In 2022, Cuba has five national television channels, four digital-only and four HD digital television channel and a number of provincial channels, and also some municipality channels broadcasting at least 2 hours by day. All are under the control of the new Cuban Institute for Information and Social Communication, replacing in 2021 the old Cuban Institute of Radio and Television (ICRT).

==History==
===1950–1959===
Commercial television arrived in Cuba on October 25, 1950, the first in the Caribbean and second in Latin America. In the 1940s, Cuba's two largest radio stations, CMQ (which had begun testing in 1946) and RHC-Cadena Azul, announced they would soon start broadcasting television. Since building TV stations and broadcast networks from scratch was extremely expensive and complex, it took longer than expected.

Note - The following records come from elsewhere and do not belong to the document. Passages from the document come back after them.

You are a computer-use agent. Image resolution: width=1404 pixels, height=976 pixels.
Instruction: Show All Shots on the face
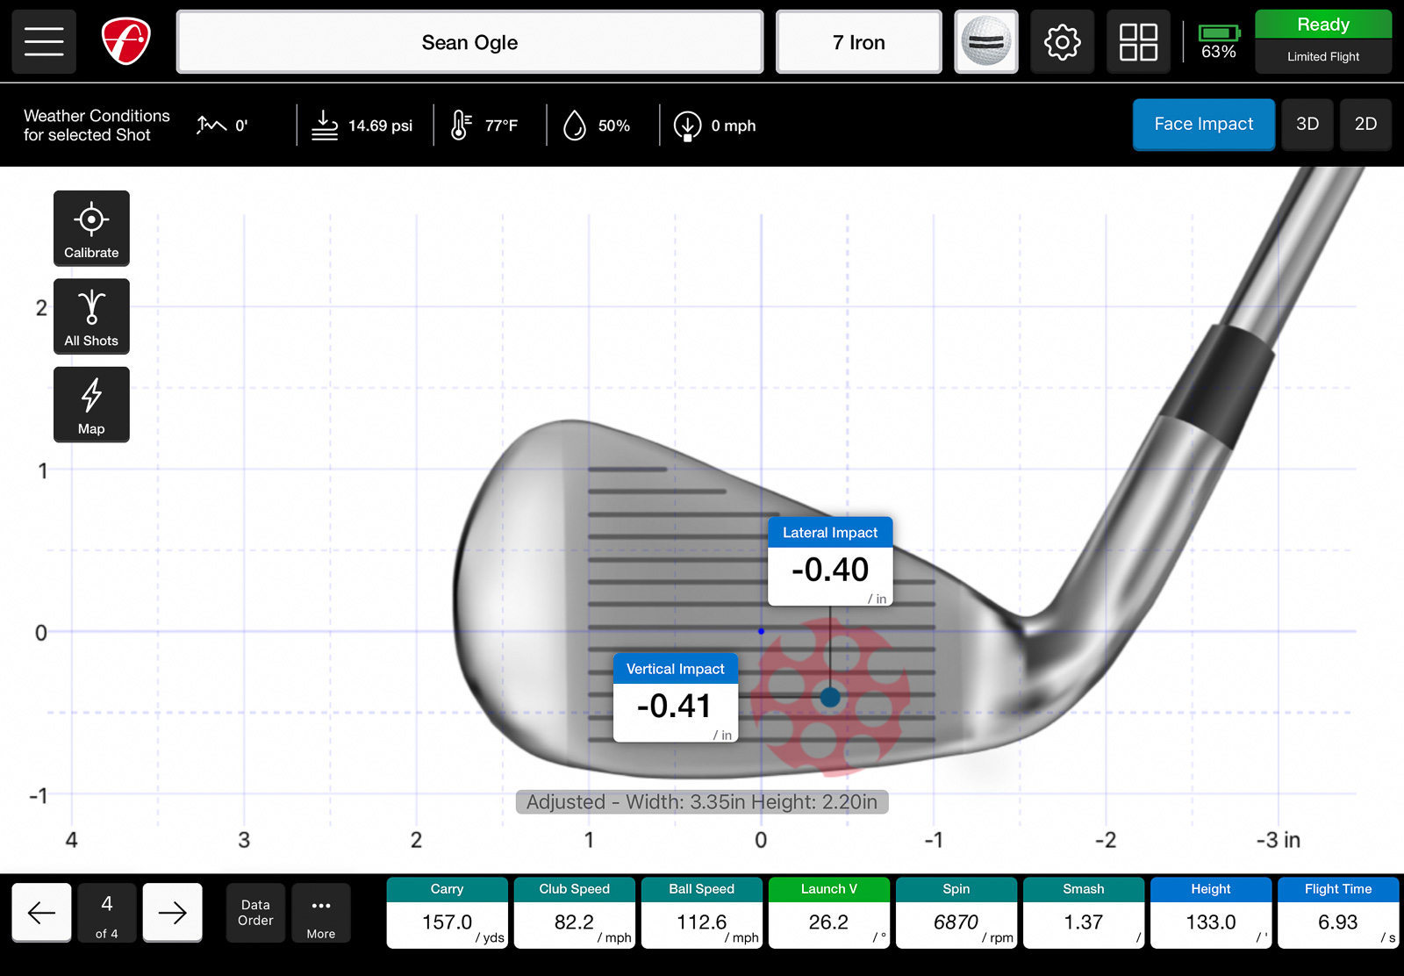[91, 317]
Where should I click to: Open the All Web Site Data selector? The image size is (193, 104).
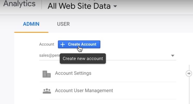(79, 6)
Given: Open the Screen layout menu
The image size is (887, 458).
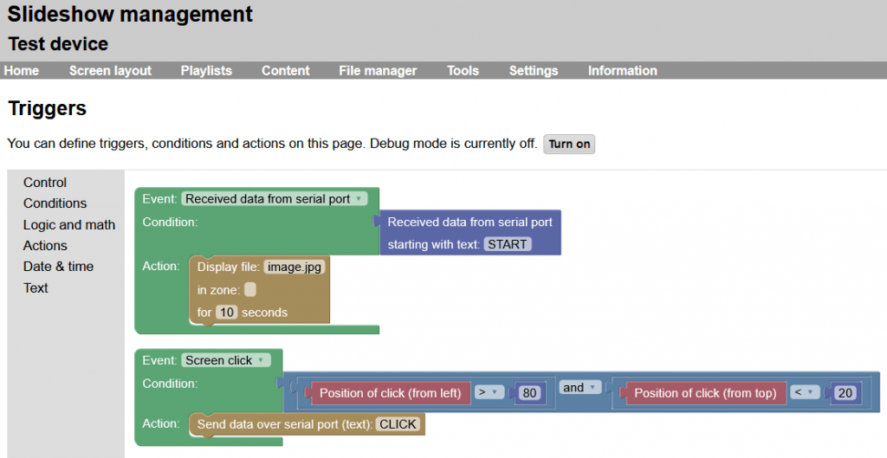Looking at the screenshot, I should coord(110,71).
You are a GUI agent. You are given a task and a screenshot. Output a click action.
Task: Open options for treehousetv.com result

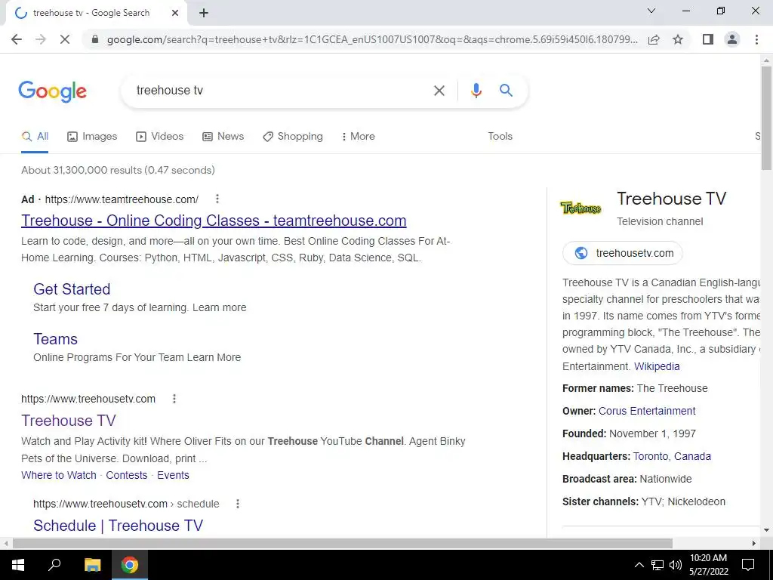174,399
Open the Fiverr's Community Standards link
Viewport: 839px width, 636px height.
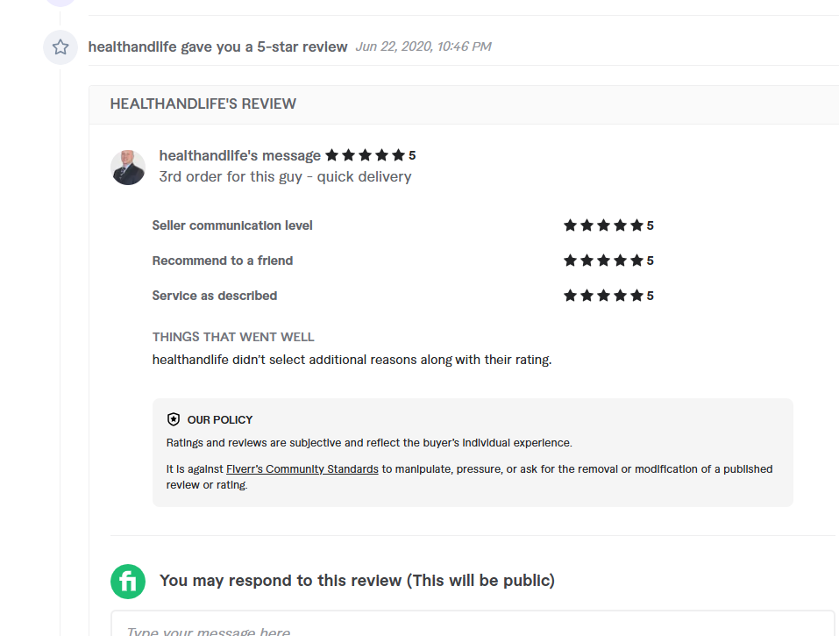(x=302, y=469)
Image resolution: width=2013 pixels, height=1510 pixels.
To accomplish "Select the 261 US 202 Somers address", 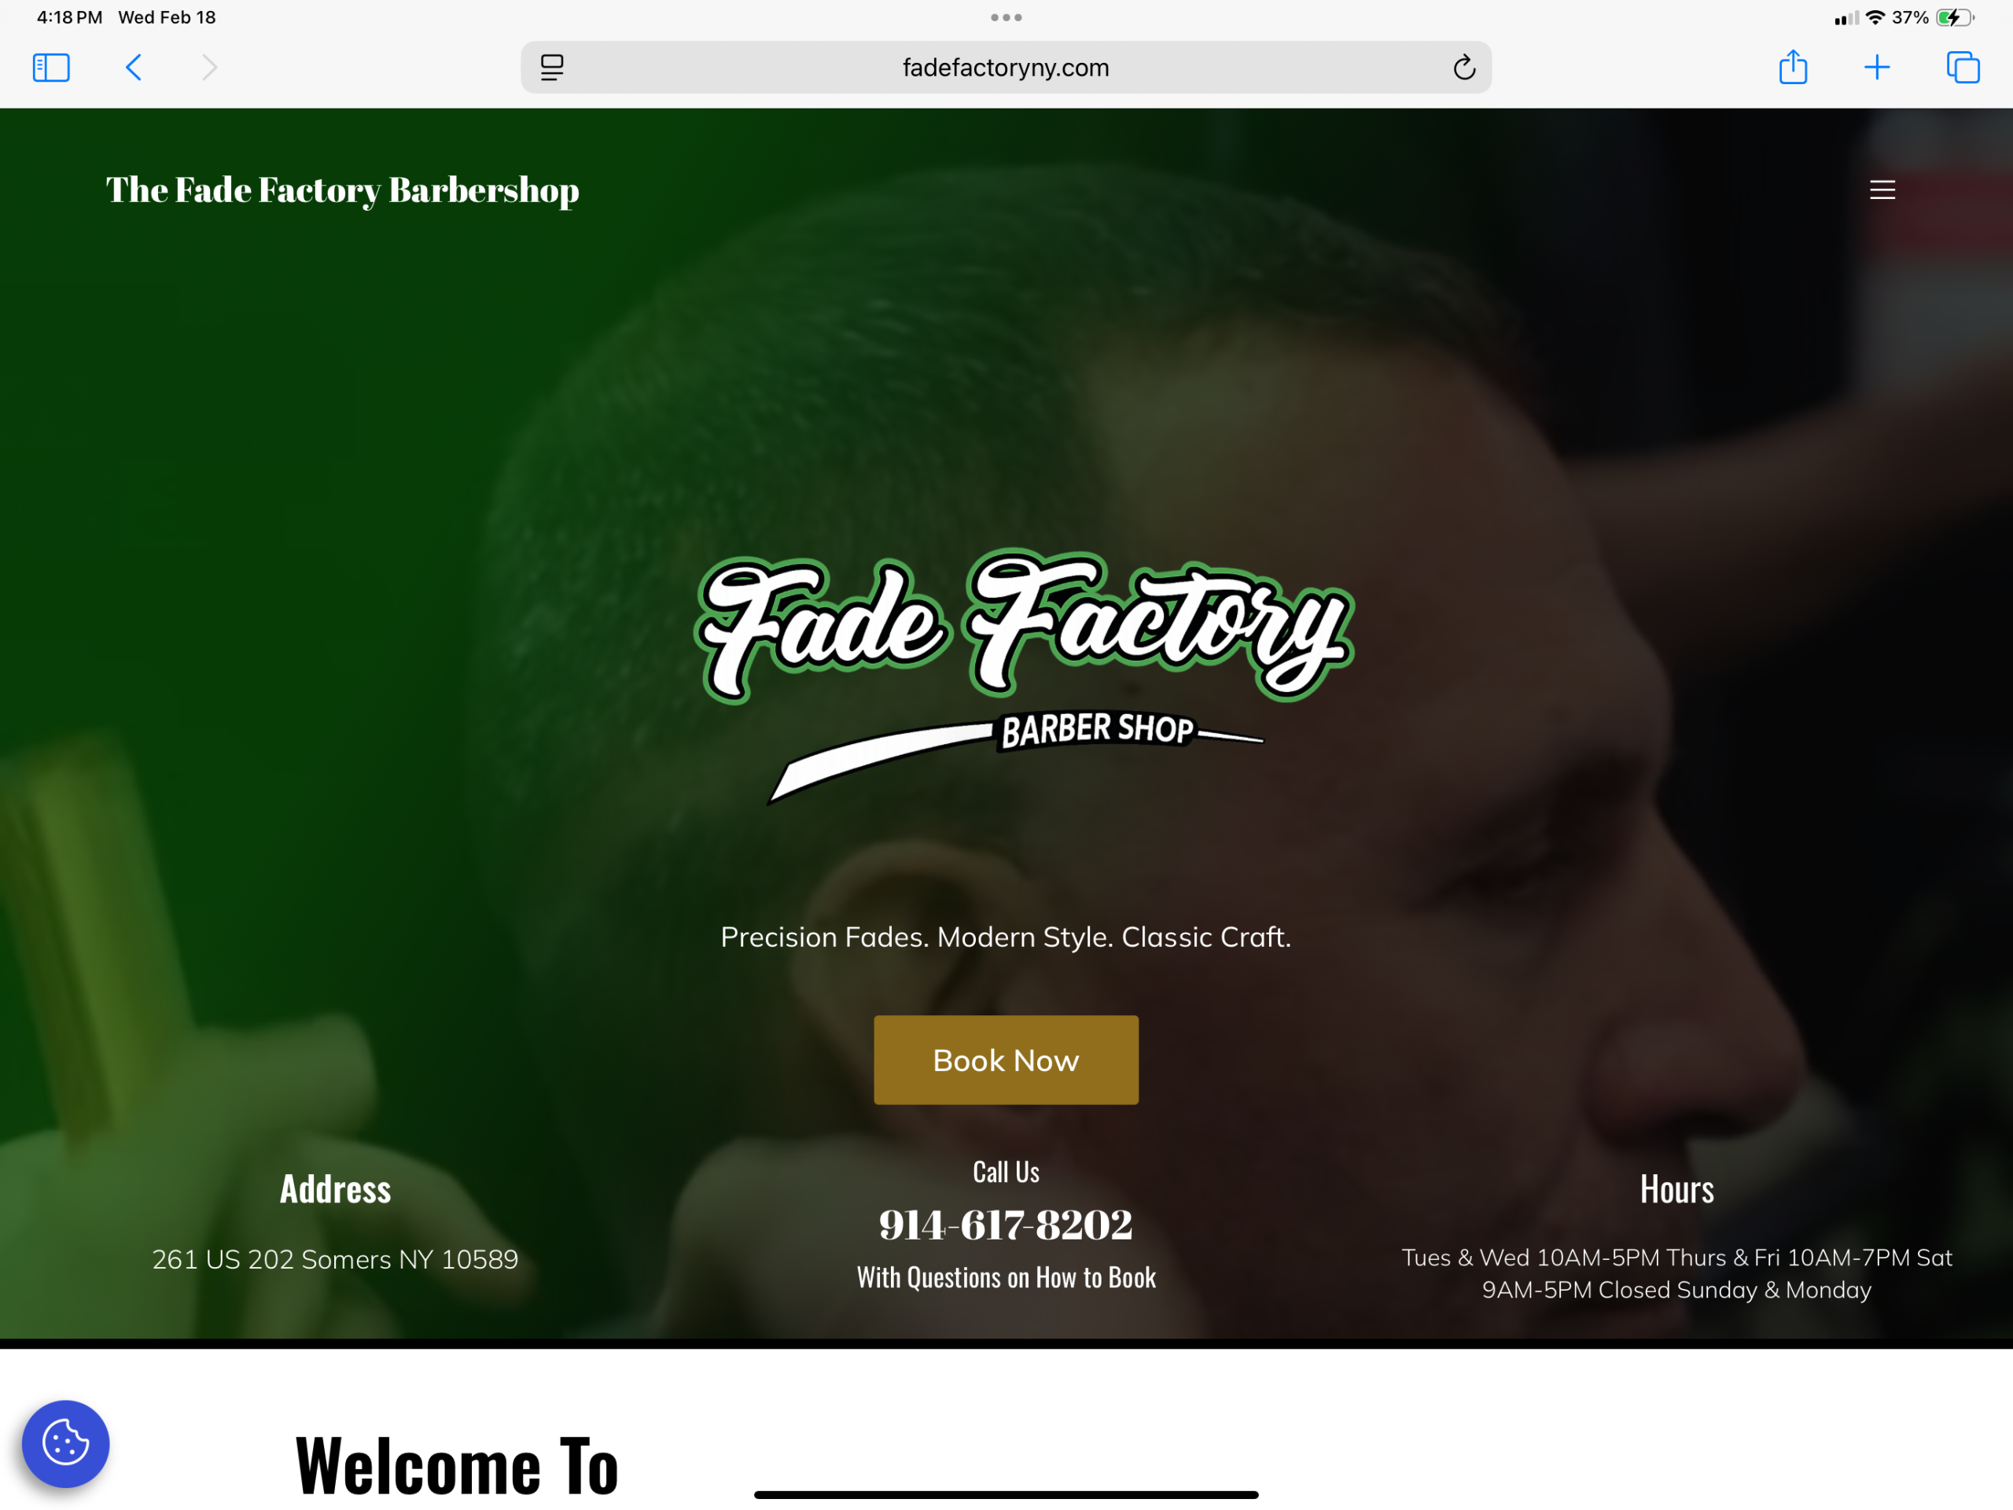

They were both beaten to the air by the tiny radio station, Union Radio. Gaspar Pumarejo, owner of Union Radio, built the new station in the Havana home and garage of a family named Mestre. Pumarejo set the inauguration of his TV station for October 24, 1950, which was Journalists Day in Cuba. After honoring the journalist, Cuba's President Carlos Prío Socarrás was shown mugging it up for the camera and playing the role of cameraman. After this event Union Radio's slogan became Union Radio, primera en televisión, primera en popularidad ("Union Radio, first in television, first in popularity"). Union Radio was quickly followed by CMQ Television, which officially launched with its first broadcasts on December 18, 1950.

====Variety of shows====
One of the first shows broadcast on Union TV was live coverage of Cuban League baseball games beginning with the 1950-51 season. This was the first of many memorable seasons that would tie television to the Cuban baseball scene and would establish the game as Cuba's national pastime.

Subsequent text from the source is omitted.